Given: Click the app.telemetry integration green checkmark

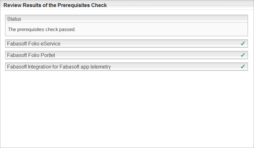Looking at the screenshot, I should [x=243, y=67].
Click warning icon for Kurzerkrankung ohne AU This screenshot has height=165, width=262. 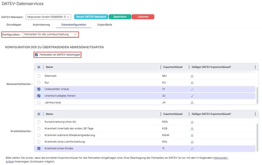click(192, 122)
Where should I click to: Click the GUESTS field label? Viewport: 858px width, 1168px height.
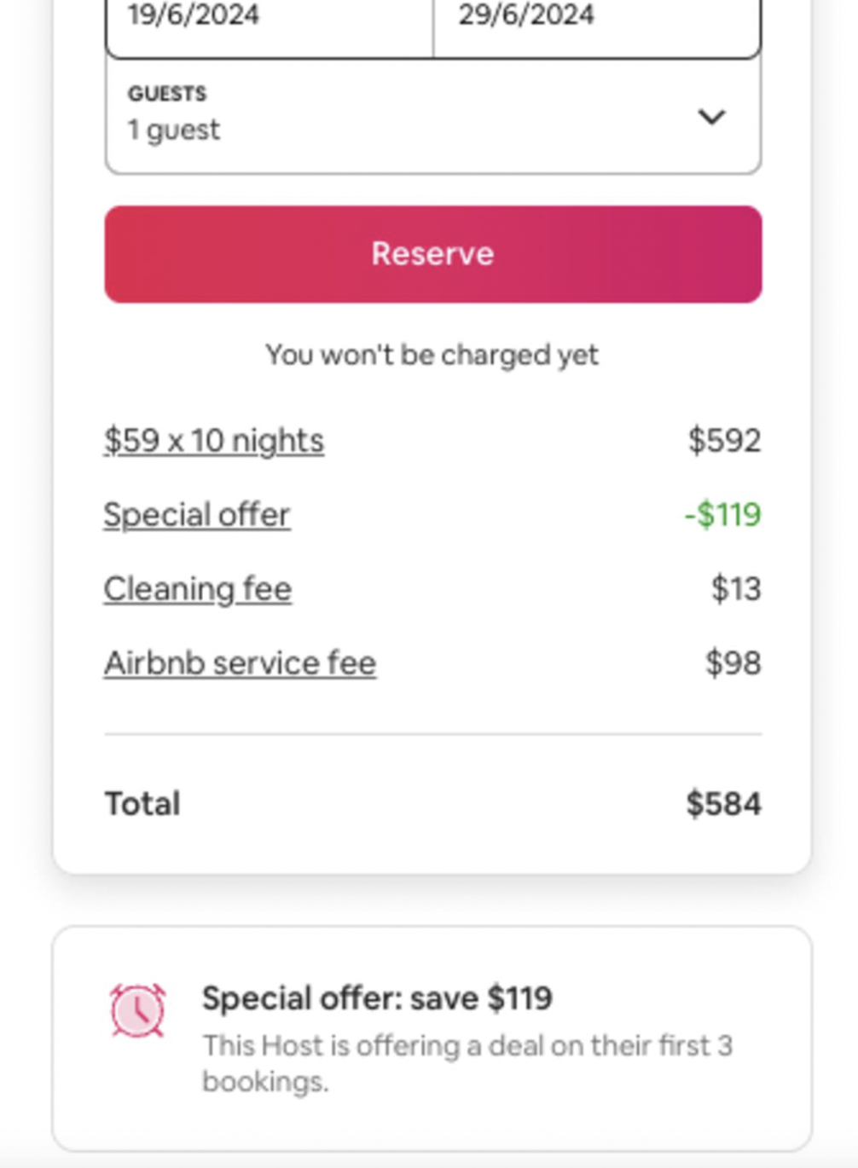click(167, 94)
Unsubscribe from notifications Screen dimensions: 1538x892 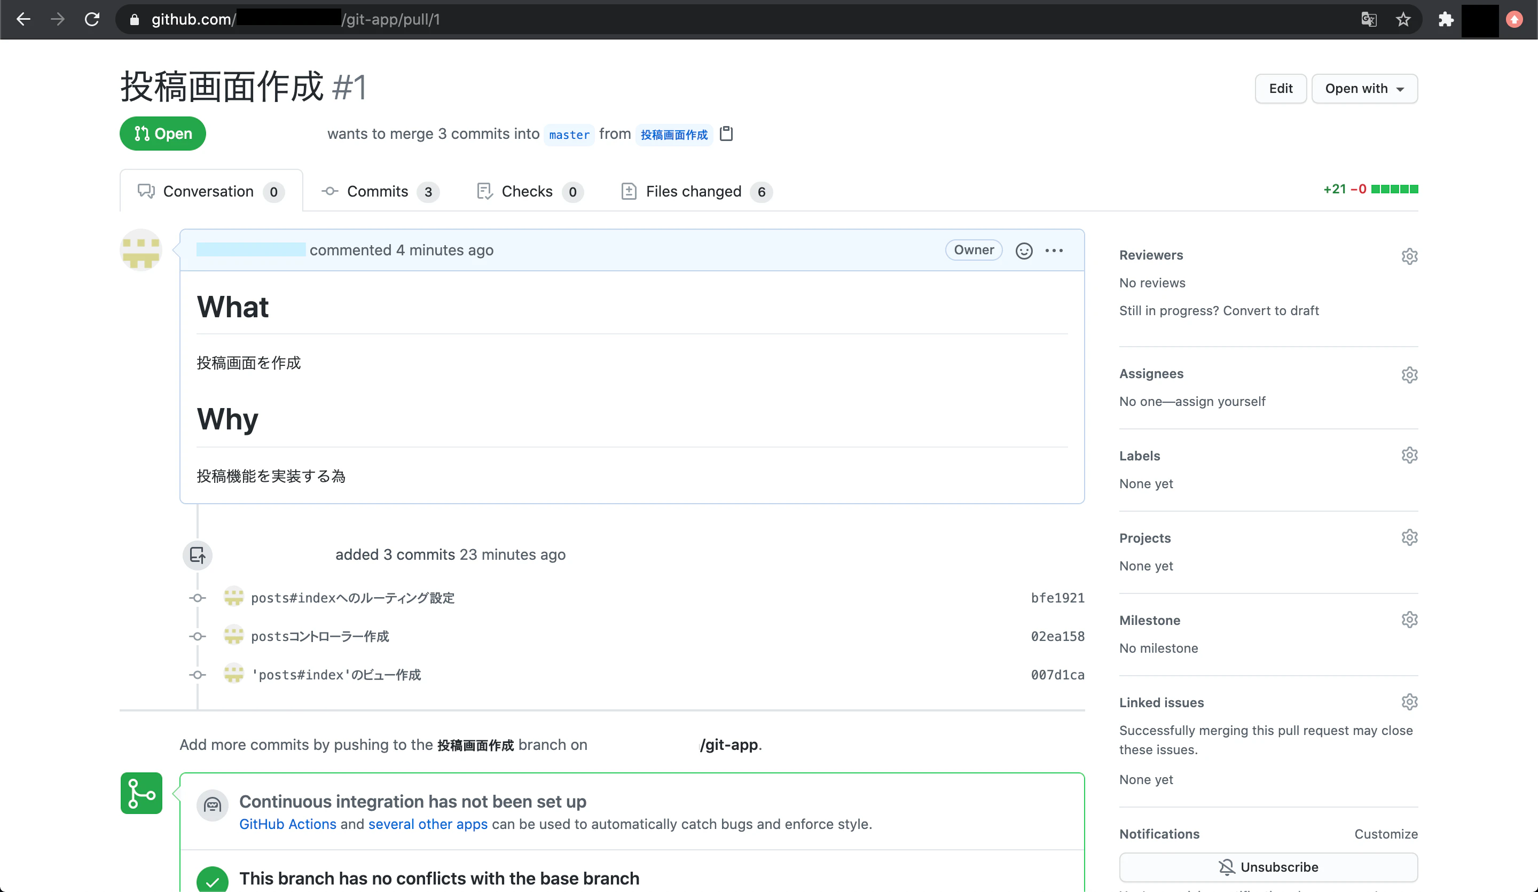click(x=1268, y=867)
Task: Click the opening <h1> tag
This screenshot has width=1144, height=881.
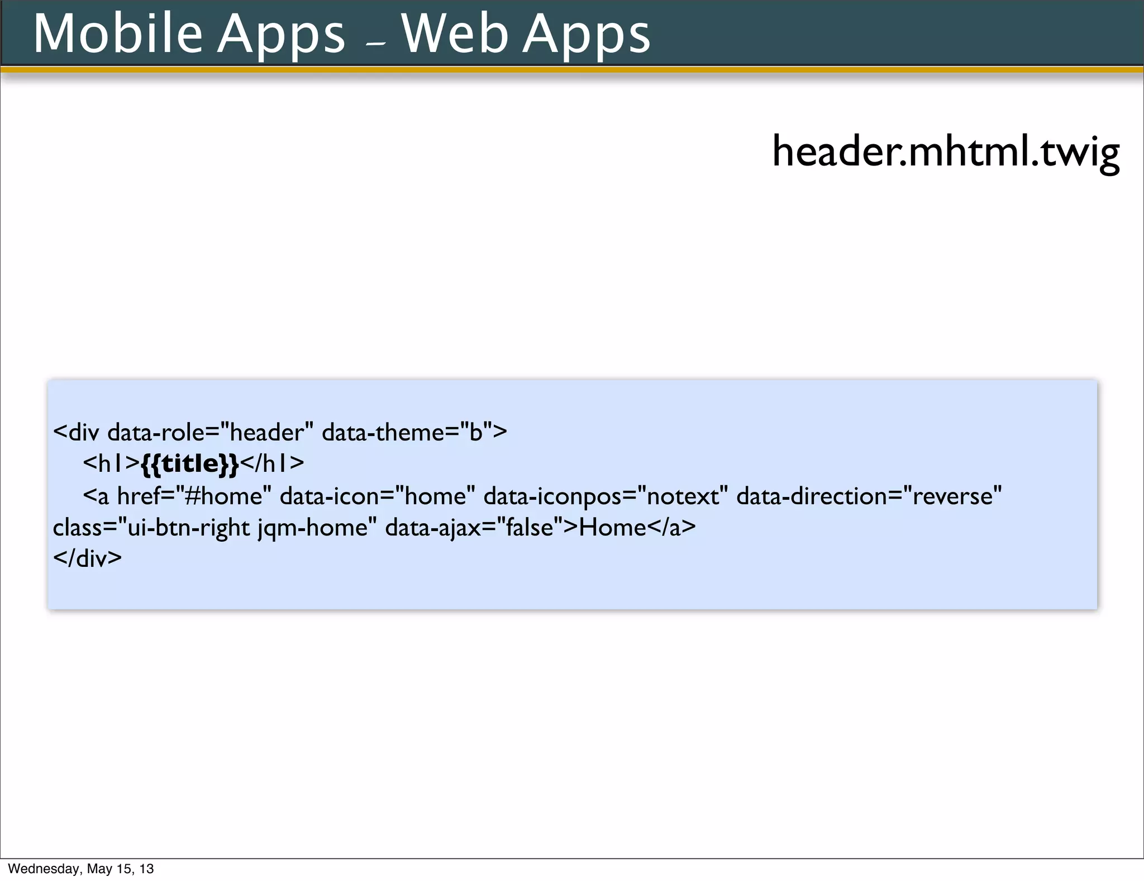Action: [x=111, y=463]
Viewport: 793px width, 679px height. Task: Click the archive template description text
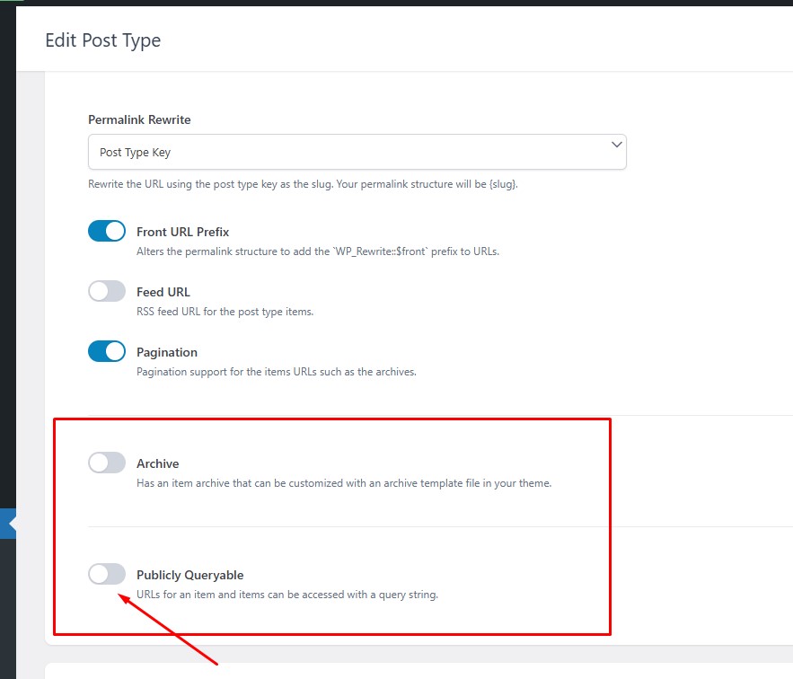tap(344, 483)

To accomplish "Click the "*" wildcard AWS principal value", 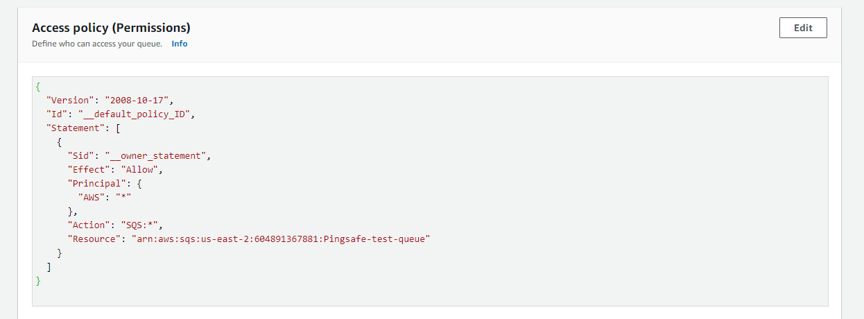I will [123, 198].
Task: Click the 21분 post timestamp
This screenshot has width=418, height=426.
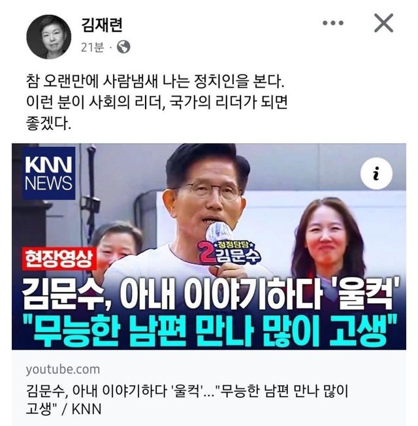Action: 92,47
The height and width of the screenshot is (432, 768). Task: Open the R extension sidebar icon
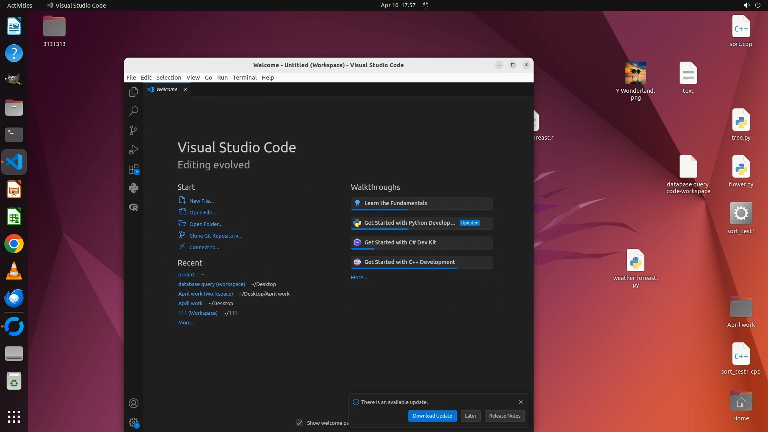click(134, 207)
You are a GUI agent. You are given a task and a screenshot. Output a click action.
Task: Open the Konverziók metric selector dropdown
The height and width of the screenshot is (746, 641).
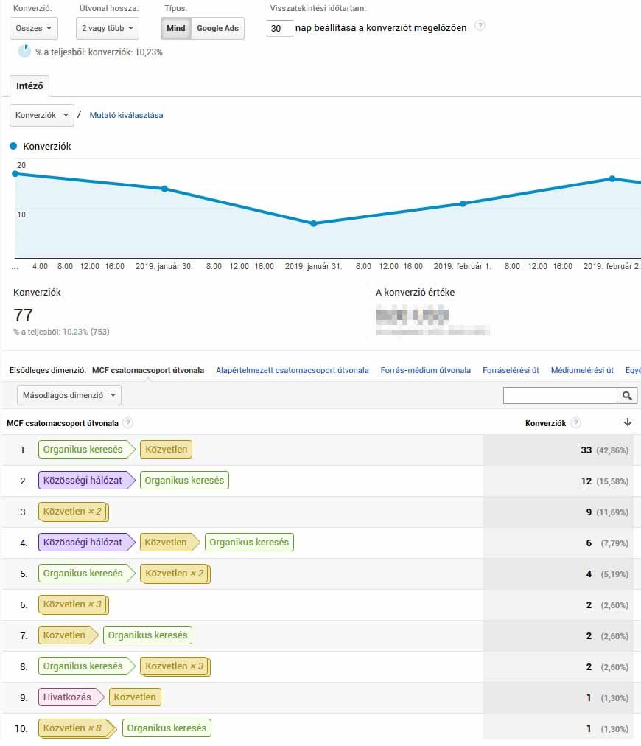pyautogui.click(x=41, y=116)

Directive. Put the lines of the records from the one holding "You are a GUI" through the end of the records, both included, into a Markdown table with the columns Row and Line. Leave out blank lines and pictures.

Solution to this exercise.
| Row | Line |
|---|---|
| 1 | You are a GUI agent. You are given a task and a screenshot. Output a click action. |
| 2 | Task: Open the Konverziók metric selector dropdown |
| 3 | The height and width of the screenshot is (746, 641). |
| 4 | pyautogui.click(x=41, y=116) |